Lutte contre le piratage sportif : la responsabilité des intermédiaires techniques au coeur des mesures de blocage

Lutte contre le piratage sportif : la responsabilité des intermédiaires techniques au coeur des mesures de blocage

Ce qu’il faut retenir

Le piratage des retransmissions sportives constitue un risque économique majeur pour le secteur du sport professionnel. Plusieurs décisions ont été rendues par le tribunal judiciaire de Paris en juin et juillet 2025, étendant les mesures de blocage à l’ensemble des intermédiaires techniques, considérés comme des contributeurs au piratage.


Le piratage des retransmissions sportives constitue un risque économique systémique pour l’ensemble du secteur du sport professionnel. Ce piratage de masse a pour conséquence de fragiliser le financement de la pratique sportive professionnelle et amateure en France. 

Plusieurs décisions ont été rendues par le tribunal judiciaire de Paris en juin et juillet 2025, étendant les mesures de blocage à l’ensemble des intermédiaires techniques (fournisseurs d’accès à internet (FAI), fournisseurs de noms de domaine alternatifs (DNS), fournisseurs de services de réseaux privés virtuels (VPN), considérés comme des contributeurs au piratage d’événements sportifs.

Après un rappel de la problématique du piratage sportif, le présent article analyse le cadre juridique et les décisions récentes en matière de lutte contre le piratage des retransmissions de compétitions sportives.


1. La problématique du piratage d’événements sportifs

Le piratage des compétitions sportives se caractérise par la captation de la valeur économique de la diffusion en direct. Le préjudice subi par les titulaires de droits est immédiat et irréversible, puisqu’une fois l’événement sportif regardé via un canal illicite, la valeur économique pour l’offre légale a disparu, même si des mesures judiciaires sont prononcées ultérieurement.

Il est donc impératif de pouvoir agir sans attendre en prenant des mesures judiciaires rapides et préventives de blocage de sites et services illicites.

Selon l’Autorité de régulation de la communication audiovisuelle et numérique (ARCOM), la consommation illicite de contenus audiovisuels et sportifs a généré en 2023 un manque à gagner de 1,5 milliard d’euros pour les acteurs du marché audiovisuel français. Le préjudice subi par le secteur sportif s’élèverait à 290 millions d’euros par an. (1)
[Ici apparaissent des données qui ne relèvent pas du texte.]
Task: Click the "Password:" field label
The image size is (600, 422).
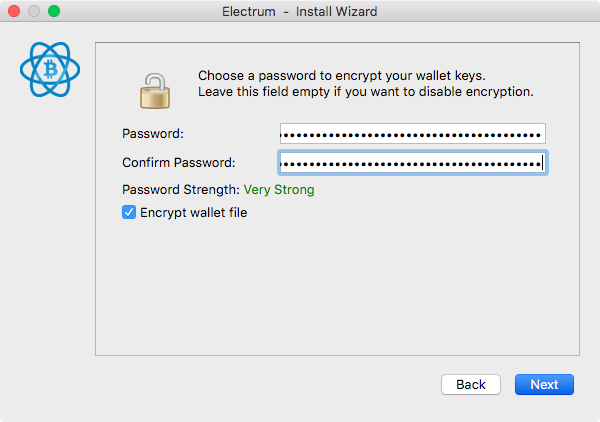Action: point(153,134)
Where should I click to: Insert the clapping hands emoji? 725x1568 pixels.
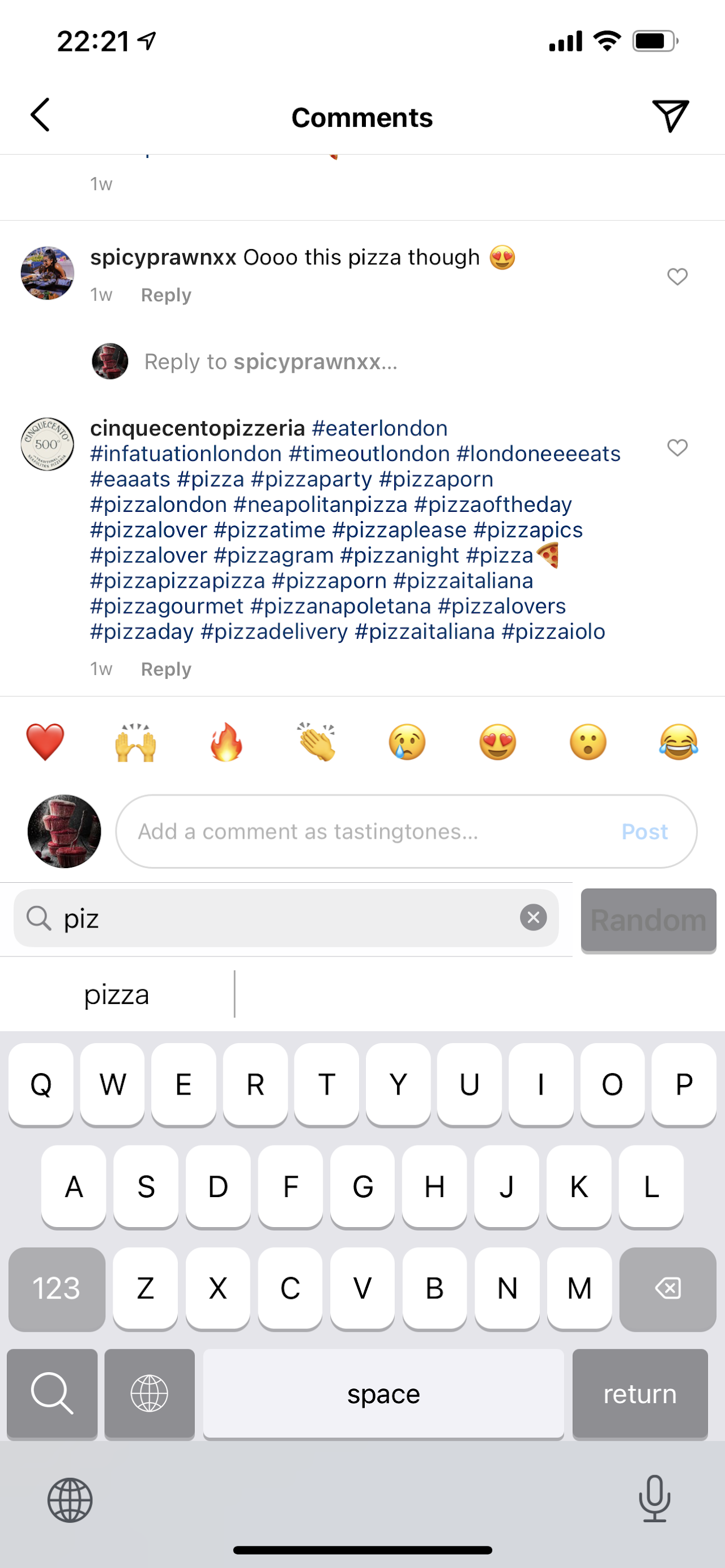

Le phénomène est en croissance. Ainsi, 18 % des Français regarderaient des compétitions sportives illégalement, ce taux atteignant dans le football, 37 % des spectateurs de Ligue 1. L’argument avancé par les spectateurs est le montant trop élevé des abonnements aux chaînes de sport (autour de 15€ par mois pour BeIN Sports ou la nouvelle chaîne Ligue 1+), sachant que cet argument ne peut évidemment justifier le piratage. (2)

Trois catégories de services structurent le piratage sportif:

    - Les sites de streaming en direct (“live streaming”) qui diffusent illégalement des matchs en proposant une multiplication de noms de domaine miroirs, fournis par des opérateurs de noms de domaine alternatifs (DNS) pour contourner les blocages judiciaires, nécessitant des mesures de mise à jour régulières par l’Arcom ; 

    - Les services de télévision sur IP (IPTV) pirates, dont l’utilisation est en forte progression. Ces boîtiers ou abonnements pirates proposent des offres “tout compris” réunissant des chaînes payantes à un coût dérisoire, en concurrence avec les plateformes légales. Selon l’Arcom, plus de 5.000 services IPTV (non limité au sport) ont été bloqués depuis début 2025 ; (3)
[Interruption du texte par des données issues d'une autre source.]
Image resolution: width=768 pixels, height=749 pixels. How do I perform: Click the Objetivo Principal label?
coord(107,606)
    - Les réseaux privés virtuels, ou services VPN, qui permettent notamment de contourner les géoblocages en masquant l’adresse IP du terminal de l’utilisateur et d’accéder à des contenus illicites diffusés depuis l’étranger.

Ces services (streaming, IPTV, VPN) ne font que refléter l’évolution technologique des solutions qui permettent de contourner les offres légales. En conséquence, la lutte contre l’accès illégal aux contenus sportifs ne peut plus se restreindre aux hébergeurs ou éditeurs de contenus. Elle doit cibler l’ensemble des services de diffusion, et particulièrement les intermédiaires techniques situés en amont. 


2. Le dispositif réglementaire de lutte contre le piratage sportif

Pour faire face à la lutte contre le piratage, l’arsenal juridique a évolué en permettant d’agir sur les aspects techniques pour bloquer les services illicites dans des délais raccourcis, et ainsi limiter le préjudice économique.

Le dispositif réglementaire repose sur l’article L.333-10 du code du sport, complété par la LCEN et le droit de la propriété intellectuelle, l’Arcom étant l’autorité en charge de l’application opérationnelle des mesures prononcées par les tribunaux.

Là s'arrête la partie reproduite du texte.